SOURCE TEXT:
** begin **

Before his wife died, Lewis viewed suffering much like we do- on the evening news. We watch it and theorize about what possible use it could have or why it persists and what we should do about it. We toss out answers like the ones above, some of them convincing but none of them fully satisfying. We fail to get our heads around it. Words fail us.
We remain fascinated by calamity, wondering if it will be our turn next and how we will respond. We slow down to view car wrecks, both repelled and spellbound by human suffering.
With the death of his wife, Lewis was transformed from a spectator of suffering to someone crushed by despair. In A Grief Observed, a book he did not want published using his name, he was no longer a spectator like we are often spectators, hypothesizing doctrine as we watch tsunami carnage on T. V.
Instead, Lewis became the Australian man whose six-month old baby had been swept from his arms.
Grief overwhelmed him. He still believed in God, but he “was in danger of coming to believe such terrible things about him.” God must be a “Cosmic Sadist”, even a "spiteful imbecile". He had not realized this before because only now, with the death of his beloved Joy, had the stakes been raised “horrible high”.
Pain and death were no longer parlor games for Lewis. They were now gut-wrenching personal experiences.
Lewis was losing control of his world.
These experiences remind us of our limited place in the world. Any attempt to fully manage them, especially with words, becomes a Tower of Babel as we try to reach ultimate understanding through our own effort. We simply must live through it. Ultimately, God is the Creator of our world. We are not. Ultimate Understanding reaches us.
In a strange and ironic way the problem of pain shows us that God is beyond our construction. God is not the God we define, He is the One we worship. He reveals Himself to us. He is that He is.
This was Lewis’ conclusion as well as he rediscovered his faith after his loss:
"Nothing will shake a man--or at any rate a man like me--out of his merely verbal thinking and his merely notional beliefs. He has to be knocked silly before he comes to his senses. Only torture will bring out the truth. Only under torture does he discover it himself."
Perhaps such experiences are so essential to what it means to be created human, so primitive to being a creature of a Creator, that it is only through these experiences; the pain of emotional grief, the joy of spiritual awe, the ecstasy of sexual union, the intimacy of covenantal love; all diminished when reduced to words, that we come to know our place in the world. Perhaps our problem with pain is the same as our problem with love or with the birth of a child or with spiritual transcendence -- we do not master them by putting words to them. They are beyond words. These experiences are always more than we could have managed, imagined or described.
We do not begin to understand them and we kid ourselves when we think we do.
Try as we can, and it is good to do so, at the end we can not fully understand the problem of pain or the death of an innocent. We do not have God’s eyes.
How can we worship a God who allows Melina’s family to suffer such terrible anguish? How can we worship a God who allows so many innocent lives to aimlessly perish?
Because He is God.
Perhaps this is why Golgotha remains such a profound mystery, one beyond description. Perhaps it is why it remains so relevant even to a modern world.

** end **

EXERCISE INSTRUCTIONS:
a) Quote the passage on Lewis and grief word for word, starting with "Try as we can, and" and going on through "Because He is God.".
b) Print, unchanged and with nothing else, the lines of the records starting with the line with "Click the 1401 year label on time axis" and going on through the last line of the records.
The records below bear no relation to the passage on Lewis and grief.

INFORMATION SUPPLIED:
** begin **

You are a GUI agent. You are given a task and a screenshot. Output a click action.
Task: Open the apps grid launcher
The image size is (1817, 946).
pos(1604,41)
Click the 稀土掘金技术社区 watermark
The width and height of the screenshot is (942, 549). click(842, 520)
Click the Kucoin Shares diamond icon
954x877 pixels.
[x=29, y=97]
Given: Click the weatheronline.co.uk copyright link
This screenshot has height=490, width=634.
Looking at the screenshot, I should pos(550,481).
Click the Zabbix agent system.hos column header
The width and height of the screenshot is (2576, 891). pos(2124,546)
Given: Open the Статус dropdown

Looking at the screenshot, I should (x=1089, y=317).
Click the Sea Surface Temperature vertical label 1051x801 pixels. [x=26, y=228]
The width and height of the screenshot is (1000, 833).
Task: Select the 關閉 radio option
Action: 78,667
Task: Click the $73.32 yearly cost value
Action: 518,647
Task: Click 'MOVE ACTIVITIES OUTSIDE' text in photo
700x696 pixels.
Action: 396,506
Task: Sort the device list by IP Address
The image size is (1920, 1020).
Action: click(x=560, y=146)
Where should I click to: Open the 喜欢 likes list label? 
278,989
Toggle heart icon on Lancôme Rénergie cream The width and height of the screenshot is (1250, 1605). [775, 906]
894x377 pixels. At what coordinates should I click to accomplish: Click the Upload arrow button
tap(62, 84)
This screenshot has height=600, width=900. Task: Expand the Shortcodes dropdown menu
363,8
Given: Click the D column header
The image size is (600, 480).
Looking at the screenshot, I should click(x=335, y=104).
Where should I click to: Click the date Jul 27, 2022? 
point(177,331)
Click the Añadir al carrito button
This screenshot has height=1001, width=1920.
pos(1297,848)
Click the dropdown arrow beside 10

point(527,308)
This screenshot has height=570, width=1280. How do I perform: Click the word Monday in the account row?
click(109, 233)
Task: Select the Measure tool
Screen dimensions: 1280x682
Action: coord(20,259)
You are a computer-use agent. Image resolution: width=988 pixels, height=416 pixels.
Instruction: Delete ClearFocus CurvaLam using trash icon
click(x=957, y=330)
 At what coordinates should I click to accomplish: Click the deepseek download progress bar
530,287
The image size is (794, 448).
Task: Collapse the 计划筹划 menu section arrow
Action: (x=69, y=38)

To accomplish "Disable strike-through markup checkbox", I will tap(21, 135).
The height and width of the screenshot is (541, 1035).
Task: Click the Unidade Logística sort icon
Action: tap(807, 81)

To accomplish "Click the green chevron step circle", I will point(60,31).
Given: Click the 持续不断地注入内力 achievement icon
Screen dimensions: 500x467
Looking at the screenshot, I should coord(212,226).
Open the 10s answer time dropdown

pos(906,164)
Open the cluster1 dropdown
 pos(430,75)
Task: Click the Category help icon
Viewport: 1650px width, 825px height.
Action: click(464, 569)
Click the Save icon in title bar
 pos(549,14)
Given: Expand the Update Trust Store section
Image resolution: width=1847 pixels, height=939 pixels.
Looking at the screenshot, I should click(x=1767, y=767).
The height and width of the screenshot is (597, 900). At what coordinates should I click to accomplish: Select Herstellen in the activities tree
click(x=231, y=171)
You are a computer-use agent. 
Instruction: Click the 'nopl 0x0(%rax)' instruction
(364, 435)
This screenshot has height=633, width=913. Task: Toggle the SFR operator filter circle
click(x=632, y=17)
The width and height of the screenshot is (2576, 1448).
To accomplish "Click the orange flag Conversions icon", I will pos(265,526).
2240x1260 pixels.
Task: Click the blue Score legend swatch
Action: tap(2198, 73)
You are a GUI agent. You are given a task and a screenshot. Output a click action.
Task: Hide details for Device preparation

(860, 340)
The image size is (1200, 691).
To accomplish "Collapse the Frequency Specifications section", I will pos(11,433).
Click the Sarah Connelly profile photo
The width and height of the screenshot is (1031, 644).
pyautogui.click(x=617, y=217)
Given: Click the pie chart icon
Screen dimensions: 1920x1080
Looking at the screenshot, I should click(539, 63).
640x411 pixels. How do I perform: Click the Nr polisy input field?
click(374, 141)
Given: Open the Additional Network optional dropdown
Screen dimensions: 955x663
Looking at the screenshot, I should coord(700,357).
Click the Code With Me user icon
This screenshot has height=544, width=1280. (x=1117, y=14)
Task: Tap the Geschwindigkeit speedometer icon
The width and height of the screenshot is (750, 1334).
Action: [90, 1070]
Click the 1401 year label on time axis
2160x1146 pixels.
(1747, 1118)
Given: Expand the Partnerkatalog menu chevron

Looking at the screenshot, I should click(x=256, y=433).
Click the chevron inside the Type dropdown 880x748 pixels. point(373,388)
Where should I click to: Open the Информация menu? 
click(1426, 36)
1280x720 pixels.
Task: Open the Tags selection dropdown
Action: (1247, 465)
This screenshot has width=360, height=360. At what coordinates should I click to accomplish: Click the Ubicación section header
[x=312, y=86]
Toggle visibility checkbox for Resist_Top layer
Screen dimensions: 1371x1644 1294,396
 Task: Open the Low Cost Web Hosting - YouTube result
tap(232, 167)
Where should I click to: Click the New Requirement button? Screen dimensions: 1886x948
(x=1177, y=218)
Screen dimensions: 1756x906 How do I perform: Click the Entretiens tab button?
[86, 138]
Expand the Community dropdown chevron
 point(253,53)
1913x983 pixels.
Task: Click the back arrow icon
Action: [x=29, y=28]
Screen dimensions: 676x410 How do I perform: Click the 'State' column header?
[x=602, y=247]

** end **

ANSWERS TO EACH TASK:
a)
Try as we can, and it is good to do so, at the end we can not fully understand the problem of pain or the death of an innocent. We do not have God’s eyes.
How can we worship a God who allows Melina’s family to suffer such terrible anguish? How can we worship a God who allows so many innocent lives to aimlessly perish?
Because He is God.

b)
Click the 1401 year label on time axis
2160x1146 pixels.
(1747, 1118)
Given: Expand the Partnerkatalog menu chevron

Looking at the screenshot, I should click(x=256, y=433).
Click the chevron inside the Type dropdown 880x748 pixels. point(373,388)
Where should I click to: Open the Информация menu? 
click(1426, 36)
1280x720 pixels.
Task: Open the Tags selection dropdown
Action: (1247, 465)
This screenshot has width=360, height=360. At what coordinates should I click to accomplish: Click the Ubicación section header
[x=312, y=86]
Toggle visibility checkbox for Resist_Top layer
Screen dimensions: 1371x1644 1294,396
 Task: Open the Low Cost Web Hosting - YouTube result
tap(232, 167)
Where should I click to: Click the New Requirement button? Screen dimensions: 1886x948
(x=1177, y=218)
Screen dimensions: 1756x906 How do I perform: Click the Entretiens tab button?
[86, 138]
Expand the Community dropdown chevron
 point(253,53)
1913x983 pixels.
Task: Click the back arrow icon
Action: [x=29, y=28]
Screen dimensions: 676x410 How do I perform: Click the 'State' column header?
[x=602, y=247]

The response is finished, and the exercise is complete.